__TASK GOAL__. For every line in the records that has the word "will", make a copy.

__RECORDS SHOWN__.

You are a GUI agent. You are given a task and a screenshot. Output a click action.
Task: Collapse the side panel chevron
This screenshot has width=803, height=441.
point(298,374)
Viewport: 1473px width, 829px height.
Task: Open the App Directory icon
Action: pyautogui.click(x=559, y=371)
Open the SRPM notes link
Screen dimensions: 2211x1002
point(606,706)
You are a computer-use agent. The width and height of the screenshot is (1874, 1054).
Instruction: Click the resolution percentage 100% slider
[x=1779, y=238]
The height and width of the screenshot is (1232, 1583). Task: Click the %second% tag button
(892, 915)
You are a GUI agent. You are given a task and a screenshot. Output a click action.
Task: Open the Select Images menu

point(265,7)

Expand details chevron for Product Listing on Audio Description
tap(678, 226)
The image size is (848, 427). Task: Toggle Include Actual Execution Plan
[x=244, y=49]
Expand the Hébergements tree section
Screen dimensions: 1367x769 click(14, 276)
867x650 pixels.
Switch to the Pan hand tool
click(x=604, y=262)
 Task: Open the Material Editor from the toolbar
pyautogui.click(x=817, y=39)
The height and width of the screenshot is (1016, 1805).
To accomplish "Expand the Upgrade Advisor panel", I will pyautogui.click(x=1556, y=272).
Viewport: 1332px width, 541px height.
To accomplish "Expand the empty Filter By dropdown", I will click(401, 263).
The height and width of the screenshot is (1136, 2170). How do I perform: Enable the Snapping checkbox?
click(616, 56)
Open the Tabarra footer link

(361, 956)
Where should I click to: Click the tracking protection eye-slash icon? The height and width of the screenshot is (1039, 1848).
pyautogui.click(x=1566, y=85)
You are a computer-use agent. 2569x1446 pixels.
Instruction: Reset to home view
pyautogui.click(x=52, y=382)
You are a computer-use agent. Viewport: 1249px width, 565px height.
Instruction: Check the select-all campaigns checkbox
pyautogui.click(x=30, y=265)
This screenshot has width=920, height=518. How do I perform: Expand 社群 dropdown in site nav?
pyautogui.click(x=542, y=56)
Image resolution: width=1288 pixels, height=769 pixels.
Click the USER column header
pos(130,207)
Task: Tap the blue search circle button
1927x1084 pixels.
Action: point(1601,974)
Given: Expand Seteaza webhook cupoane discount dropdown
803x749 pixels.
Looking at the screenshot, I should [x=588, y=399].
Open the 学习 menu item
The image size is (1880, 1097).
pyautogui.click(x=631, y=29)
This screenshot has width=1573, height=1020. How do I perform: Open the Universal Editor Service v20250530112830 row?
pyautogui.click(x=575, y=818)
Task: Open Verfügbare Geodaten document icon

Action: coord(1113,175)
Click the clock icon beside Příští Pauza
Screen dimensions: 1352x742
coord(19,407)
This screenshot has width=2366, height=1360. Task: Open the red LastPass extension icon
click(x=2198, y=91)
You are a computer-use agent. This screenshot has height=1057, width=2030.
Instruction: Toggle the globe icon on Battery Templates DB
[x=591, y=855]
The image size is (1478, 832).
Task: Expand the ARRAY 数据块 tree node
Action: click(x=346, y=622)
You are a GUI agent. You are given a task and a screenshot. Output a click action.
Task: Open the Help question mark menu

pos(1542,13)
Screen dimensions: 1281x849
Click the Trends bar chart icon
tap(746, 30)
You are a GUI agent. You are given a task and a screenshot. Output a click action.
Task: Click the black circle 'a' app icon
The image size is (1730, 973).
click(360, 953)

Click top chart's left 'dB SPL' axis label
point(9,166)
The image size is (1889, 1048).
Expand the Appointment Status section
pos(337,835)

__FINISHED EXERCISE__.
To accomplish "Expand the Upgrade Advisor panel", I will pyautogui.click(x=1556, y=272).
To accomplish "Expand the empty Filter By dropdown", I will click(401, 263).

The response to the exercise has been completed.